§ **Pixel coordinate grounding data**
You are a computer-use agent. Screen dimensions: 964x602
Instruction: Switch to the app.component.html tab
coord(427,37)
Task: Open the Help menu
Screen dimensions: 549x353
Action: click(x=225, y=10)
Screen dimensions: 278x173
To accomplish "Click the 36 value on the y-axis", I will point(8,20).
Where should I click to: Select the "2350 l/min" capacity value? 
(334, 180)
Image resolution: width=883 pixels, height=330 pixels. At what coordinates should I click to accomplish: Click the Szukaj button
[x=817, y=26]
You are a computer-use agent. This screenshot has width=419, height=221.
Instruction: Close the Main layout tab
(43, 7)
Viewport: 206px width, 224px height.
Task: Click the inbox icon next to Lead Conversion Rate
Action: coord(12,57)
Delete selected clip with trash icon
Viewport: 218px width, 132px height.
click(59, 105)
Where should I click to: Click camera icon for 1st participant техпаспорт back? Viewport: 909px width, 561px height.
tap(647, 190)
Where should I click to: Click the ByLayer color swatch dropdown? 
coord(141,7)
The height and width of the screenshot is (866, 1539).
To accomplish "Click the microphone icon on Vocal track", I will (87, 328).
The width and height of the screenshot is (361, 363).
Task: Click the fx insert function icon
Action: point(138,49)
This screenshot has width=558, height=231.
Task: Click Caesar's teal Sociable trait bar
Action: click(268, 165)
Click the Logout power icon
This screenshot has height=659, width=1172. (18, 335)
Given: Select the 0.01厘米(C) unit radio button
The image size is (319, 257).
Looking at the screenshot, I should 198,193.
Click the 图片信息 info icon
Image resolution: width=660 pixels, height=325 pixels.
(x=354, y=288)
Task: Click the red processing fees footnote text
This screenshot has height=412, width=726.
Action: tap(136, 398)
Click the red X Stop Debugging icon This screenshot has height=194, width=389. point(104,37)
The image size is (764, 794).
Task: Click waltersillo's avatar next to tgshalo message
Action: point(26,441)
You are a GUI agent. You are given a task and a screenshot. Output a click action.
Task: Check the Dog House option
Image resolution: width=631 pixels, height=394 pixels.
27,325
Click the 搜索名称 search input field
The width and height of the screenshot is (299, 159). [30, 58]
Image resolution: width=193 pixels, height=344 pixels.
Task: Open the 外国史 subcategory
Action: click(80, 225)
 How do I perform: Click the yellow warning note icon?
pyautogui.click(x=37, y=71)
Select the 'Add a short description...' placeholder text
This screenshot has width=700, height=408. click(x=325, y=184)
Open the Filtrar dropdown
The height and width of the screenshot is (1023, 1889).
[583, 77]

§ **EXERCISE**
From the line containing "Image resolution: width=631" down to the last line, reproduce the records exactly. Include both ends.

§ **WRITTEN RESPONSE**
Image resolution: width=631 pixels, height=394 pixels.
27,325
Click the 搜索名称 search input field
The width and height of the screenshot is (299, 159). [30, 58]
Image resolution: width=193 pixels, height=344 pixels.
Task: Open the 外国史 subcategory
Action: click(80, 225)
 How do I perform: Click the yellow warning note icon?
pyautogui.click(x=37, y=71)
Select the 'Add a short description...' placeholder text
This screenshot has width=700, height=408. click(x=325, y=184)
Open the Filtrar dropdown
The height and width of the screenshot is (1023, 1889).
[583, 77]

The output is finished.